In any case, I agree that ensuring the termination of pengines and other kind of actors (and don’t forget the other kinds of actors!) at the proper point in time is an important topic. Part of the reason it is both important and surprisingly tricky, is that the program and the node on which we want to run the program may have different owners. In this case, who’s responsible for cleaning up the garbage in the form of stale pengines - the person who has written and is running the program, or the owner of the node? So far, as I see it, we’ve touched upon a couple of ideas:

  1. The client (i.e. the person who authored the program or the query) is responsible. As far as I can see, this would only work if the client and the owner of the node is the same person (or organisation), e.g. if you’re setting up a cluster of nodes inside a firewall and/or with proper authorisation. This is how distribution in Erlang normally works. However, in the case of Web Prolog, we want a scheme which is more open, in the sense that the Web is open.

  2. We also have the case which can be illustrated by the way SWISH works. As long as the sandbox code is fine with it, SWISH allows unauthorised clients to run any query or program on the SWISH server. So far at least, this has worked fine. If a client sends the query ?-repeat,fail to the SWISH backend, it will work, but only for a while, until (after a minute or so, depending on an owner-controlled setting) a timeout occurs, which kills the pengine running the query. And in a situation like this

    ?-member(X,[a,b]).
    X = a 
    

    if the client waits long enough (perhaps 5 minutes or so, again depending on a setting), then the pengines will be destroyed, and the second solution to the query will no longer be available.

    So, in this case, the client has a lot of freedom and has almost full control over the remote pengine, but the final say, when it comes to looking after resources, belongs to the owner of the node.

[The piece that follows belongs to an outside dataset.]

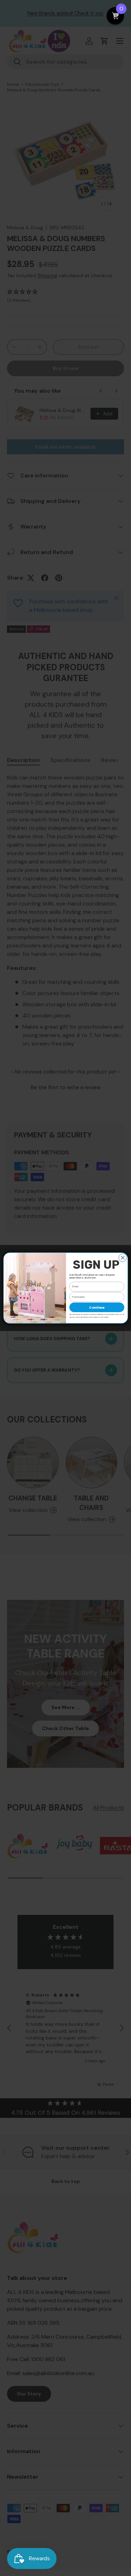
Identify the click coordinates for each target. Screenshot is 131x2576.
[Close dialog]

  1. In the case of this situation

    ?- rpc('http://ex.org', member(X,[a,b])).
    X = a 
    

    the same scheme as in 2) can be used by the owner of http://ex.org, but there may be another way which is better - the way I had in mind when I wrote this post. Here’s what I write in the Erlang’19 paper about the idea (which was first proposed by Jan Wielemaker back in 2009 or so):

    "Interestingly, it also turns out that since rpc/2-3 does not produce output or request input, it can be run over HTTP instead of over the WebSocket protocol. In our proof-of-concept implementation this is the default transport.

    To retrieve the first solution to ?-mortal(X) using HTTP, a GET request can be made with the following URI:

    http://remote.org/ask?query=mortal(X)&offset=0 
    

    Here too, responses are returned as Prolog or as Prolog variable bindings encoded as JSON. Such URIs are simple, they are meaningful, they are declarative, they can be bookmarked, and responses are cachable by intermediates.

    To ask for the second and third solution to ?-mortal(X), another GET request can be made with the same query, but setting offset to 1 this time and adding a parameter limit=2. In order to avoid recomputation of previous solutions, the actor manager keeps a pool of active pengines. For example, when the actor manager received the first request it spawned a pengine which found and returned the solution to the client. This pengine - still running - was then stored in the pool where it was indexed on the combination of the query and an integer indicating the number of solutions produced so far (i.e. 1 in this case). When a request for the second and third solution arrived, the actor manager picked a matching pooled pengine, used it to compute the solutions, and returned them to the client. Note that the second request could have come from any client, not necessarily from the one that requested the first solution. This is what makes the HTTP API stateless.

    The maximum size of the pool is determined by the node’s settings. To ensure that the load on the node is kept within limits, the oldest active pengines are terminated and removed from the pool when the maximum size is reached. This may mean that some solutions to some subsequent calls must be disposed of, but this will not hurt the general performance."

    As I wrote before, if you want to know (much!) more, have a look at section 6.3 - 6.5 in the longer manuscript. The tutorial in the PoC provides a couple of examples.

    Using this scheme, the node becomes 100% responsible for the maintenance of resources, which, in many cases, may be a good thing.